# REQUIRED TASK:
Express as a numbered list the lines of the data starting with the line containing "Viewport: 925px width, 486px" and going on through the line containing "tap(661, 393)", leaving out any blank lines.

# ENTRIES SHOWN:
☆ ☆ ☆ ☆ ☆
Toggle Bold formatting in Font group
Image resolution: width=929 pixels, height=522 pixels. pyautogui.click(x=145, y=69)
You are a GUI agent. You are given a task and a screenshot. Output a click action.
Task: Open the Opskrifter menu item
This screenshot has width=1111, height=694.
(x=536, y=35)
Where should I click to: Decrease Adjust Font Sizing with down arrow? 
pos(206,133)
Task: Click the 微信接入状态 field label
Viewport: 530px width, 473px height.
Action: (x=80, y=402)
☆ ☆ ☆ ☆ ☆
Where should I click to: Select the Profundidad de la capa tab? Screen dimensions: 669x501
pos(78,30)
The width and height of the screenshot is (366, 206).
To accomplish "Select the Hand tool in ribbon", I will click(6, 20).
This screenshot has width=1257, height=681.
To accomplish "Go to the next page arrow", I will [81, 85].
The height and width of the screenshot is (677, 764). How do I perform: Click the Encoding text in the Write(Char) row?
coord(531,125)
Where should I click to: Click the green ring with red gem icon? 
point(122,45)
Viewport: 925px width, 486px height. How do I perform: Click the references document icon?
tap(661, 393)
☆ ☆ ☆ ☆ ☆
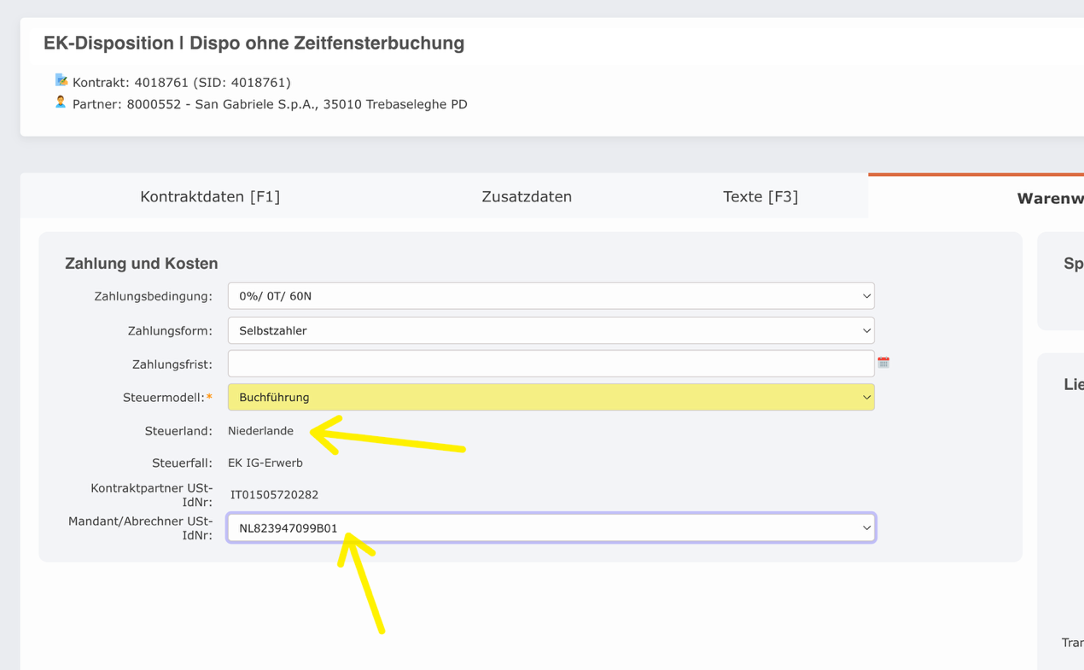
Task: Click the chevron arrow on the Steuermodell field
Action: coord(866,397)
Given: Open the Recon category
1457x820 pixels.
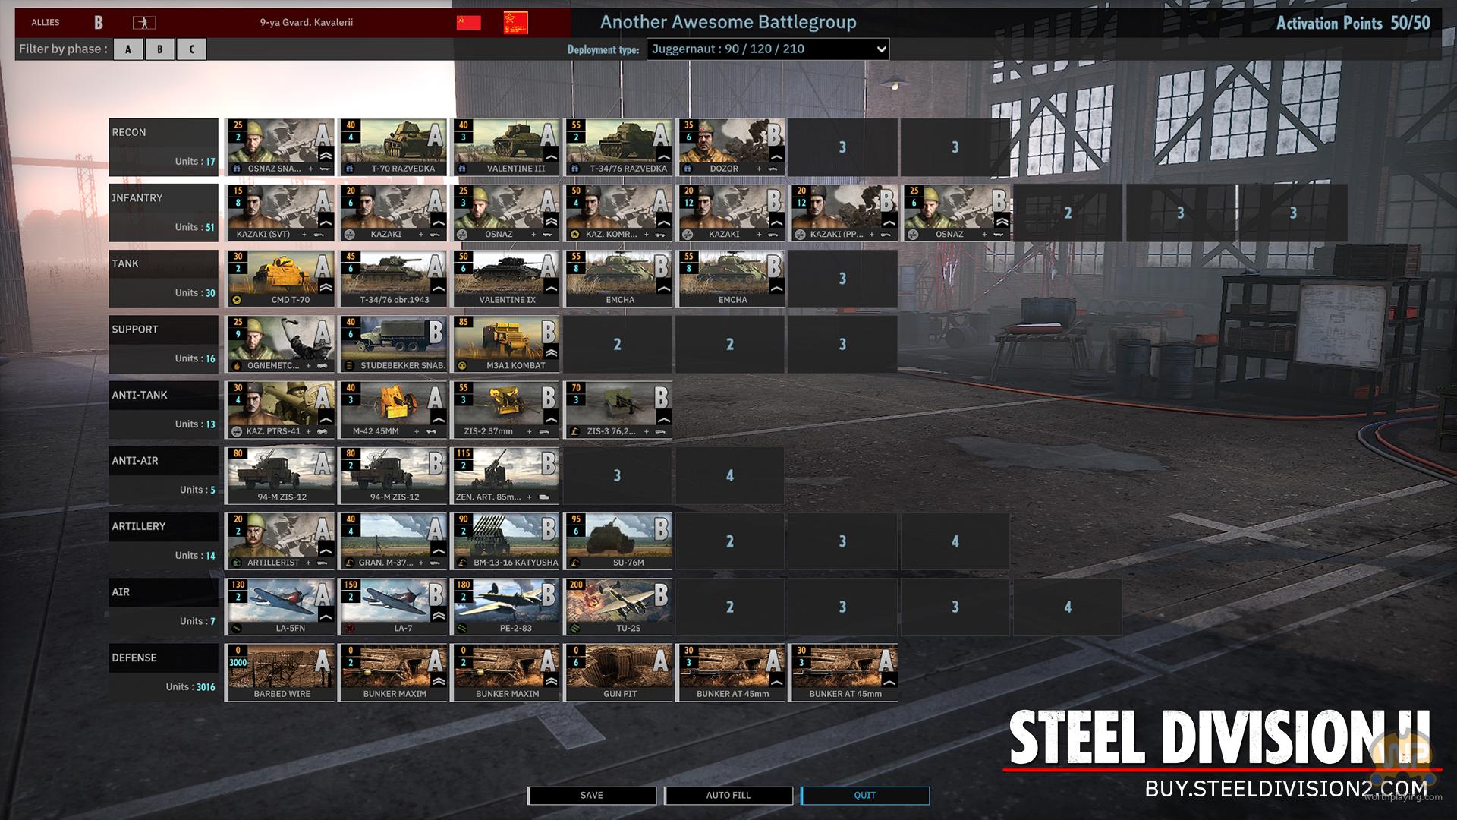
☆ ☆ ☆ ☆ ☆
# FINAL RESULT:
1. Viewport: 925px width, 486px height. How do I perform: Click the references document icon?
2. tap(661, 393)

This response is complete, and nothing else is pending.